Counsel and Assistant Secretary


Forward-looking Statements

Any statements in these materials about prospective performance and plans for the Company, the expected timing of the completion of the proposed merger and the ability to complete the proposed merger, and other statements containing the words “estimates,” “believes,” “anticipates,” “plans,” “expects,” “will,” and similar expressions, other than historical facts, constitute forward-looking statements within the meaning of the safe harbor provisions of the Private Securities Litigation Reform Act of 1995. Factors or risks that could cause our actual results to differ materially from the results we anticipate include, but are not limited to: (1) the occurrence of any event, change or other circumstances that could give rise to the termination of the merger agreement; (2) the inability to complete the proposed merger due to the failure to obtain stockholder approval for the proposed merger or the failure to satisfy other conditions to completion of the proposed merger, including that a governmental entity may prohibit, delay or refuse to grant approval for the consummation of the transaction; (3) the failure to obtain the necessary financing arrangements set forth in the debt and equity commitment letters delivered pursuant to the merger agreement; (4) risks related to disruption of management’s attention from the Company’s ongoing business operations due to the transaction; and (5) the effect of the announcement of the proposed merger on the Company’s relationships with its customers, operating results and business generally.

Actual results may differ materially from those indicated by such forward-looking statements. In addition, the forward-looking statements included in the materials represent our views as of the date hereof. We anticipate that subsequent events and developments will cause our views to change. However, while we may elect to update these forward-looking statements at some point in the future, we specifically disclaim any obligation to do so. These forward-looking statements should not be relied upon as representing our views as of any date subsequent to the date hereof. Additional factors that may cause results to differ materially from those described in the forward-looking statements are set forth in the Company’s Annual Report on Form 10–K for the fiscal year ended February 1, 2013, which was filed with the SEC on March 12, 2013, under the heading “Item 1A—Risk Factors,” and in subsequent reports on Forms 10–Q and 8–K filed with the SEC by the Company.

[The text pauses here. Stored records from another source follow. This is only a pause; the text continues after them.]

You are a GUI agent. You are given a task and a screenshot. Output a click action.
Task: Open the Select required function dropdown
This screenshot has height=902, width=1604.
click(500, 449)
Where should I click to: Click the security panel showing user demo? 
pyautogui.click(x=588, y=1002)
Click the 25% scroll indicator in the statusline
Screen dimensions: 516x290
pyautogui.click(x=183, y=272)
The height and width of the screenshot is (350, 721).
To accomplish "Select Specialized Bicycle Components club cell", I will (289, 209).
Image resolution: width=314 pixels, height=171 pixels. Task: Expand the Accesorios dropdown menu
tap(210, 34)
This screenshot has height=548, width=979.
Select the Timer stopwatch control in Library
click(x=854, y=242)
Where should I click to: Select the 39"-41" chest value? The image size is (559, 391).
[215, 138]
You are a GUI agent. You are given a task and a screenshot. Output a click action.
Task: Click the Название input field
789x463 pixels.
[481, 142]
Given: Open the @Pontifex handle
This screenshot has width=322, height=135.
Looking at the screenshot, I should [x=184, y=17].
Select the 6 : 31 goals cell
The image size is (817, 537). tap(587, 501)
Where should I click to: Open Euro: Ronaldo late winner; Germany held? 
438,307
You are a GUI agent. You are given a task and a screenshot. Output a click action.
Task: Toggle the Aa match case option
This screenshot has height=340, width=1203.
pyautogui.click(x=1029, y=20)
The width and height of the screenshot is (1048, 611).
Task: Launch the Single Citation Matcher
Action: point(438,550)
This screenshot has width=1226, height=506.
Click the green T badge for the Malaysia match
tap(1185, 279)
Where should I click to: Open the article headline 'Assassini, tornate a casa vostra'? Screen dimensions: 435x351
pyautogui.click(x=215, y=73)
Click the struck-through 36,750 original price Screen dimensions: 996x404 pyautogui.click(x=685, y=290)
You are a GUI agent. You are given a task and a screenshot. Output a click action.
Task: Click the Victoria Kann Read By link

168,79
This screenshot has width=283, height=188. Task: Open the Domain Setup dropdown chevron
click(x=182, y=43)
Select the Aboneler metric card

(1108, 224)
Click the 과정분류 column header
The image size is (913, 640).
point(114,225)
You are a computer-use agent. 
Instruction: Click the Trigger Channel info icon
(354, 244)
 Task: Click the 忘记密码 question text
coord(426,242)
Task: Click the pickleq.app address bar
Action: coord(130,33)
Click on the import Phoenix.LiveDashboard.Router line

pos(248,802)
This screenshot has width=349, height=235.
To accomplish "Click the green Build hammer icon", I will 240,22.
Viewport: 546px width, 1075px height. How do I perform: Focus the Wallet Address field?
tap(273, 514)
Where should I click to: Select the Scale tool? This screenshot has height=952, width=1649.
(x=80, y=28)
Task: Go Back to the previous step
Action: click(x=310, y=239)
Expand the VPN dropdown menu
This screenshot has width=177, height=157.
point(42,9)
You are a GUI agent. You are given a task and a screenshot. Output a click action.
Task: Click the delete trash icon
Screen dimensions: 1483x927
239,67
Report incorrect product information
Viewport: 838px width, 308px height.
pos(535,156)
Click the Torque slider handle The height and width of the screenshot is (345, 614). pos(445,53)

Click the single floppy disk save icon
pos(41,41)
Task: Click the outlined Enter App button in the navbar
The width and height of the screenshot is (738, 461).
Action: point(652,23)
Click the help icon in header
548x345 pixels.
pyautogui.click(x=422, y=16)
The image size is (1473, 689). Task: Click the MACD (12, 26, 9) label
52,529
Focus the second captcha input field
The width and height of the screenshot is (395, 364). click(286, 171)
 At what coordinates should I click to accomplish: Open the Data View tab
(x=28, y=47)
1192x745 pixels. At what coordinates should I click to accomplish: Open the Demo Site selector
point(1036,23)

Additional Information and Where to Find It

In connection with the proposed merger transaction, the Company will file with the SEC and furnish to the Company’s stockholders a proxy statement and other relevant documents. Stockholders are urged to read the proxy statement when it becomes available and any other documents to be filed with the SEC in connection with the proposed merger or incorporated by reference in the proxy statement because they will contain important information about the proposed merger.

Investors will be able to obtain a free copy of documents filed with the SEC at the SEC’s website at http://www.sec.gov. In addition, investors may obtain a free copy of the Company’s filings with the SEC from the Company’s website at http://content.dell.com/us/en/corp/investor-financial-reporting.aspx or by directing a request to: Dell Inc. One Dell Way, Round Rock, Texas 78682, Attn: Investor Relations, (512) 728-7800, investor_relations@dell.com.

The Company and its directors, executive officers and certain other members of management and employees of the Company may be deemed “participants” in the solicitation of proxies from stockholders of the Company in favor of the proposed merger. Information regarding the persons who may, under the rules of the SEC, be considered participants in the solicitation of the stockholders of the Company in connection with the proposed merger, and their direct or indirect interests, by security holdings or otherwise, which may be different from those of the Company’s stockholders generally, will be set forth in the proxy statement and the other relevant documents to be filed with the SEC. You can find information about the Company’s executive officers and directors in its Annual Report on Form 10-K for the fiscal year ended February 3, 2012 and in its definitive proxy statement filed with the SEC on Schedule 14A on May 24, 2012.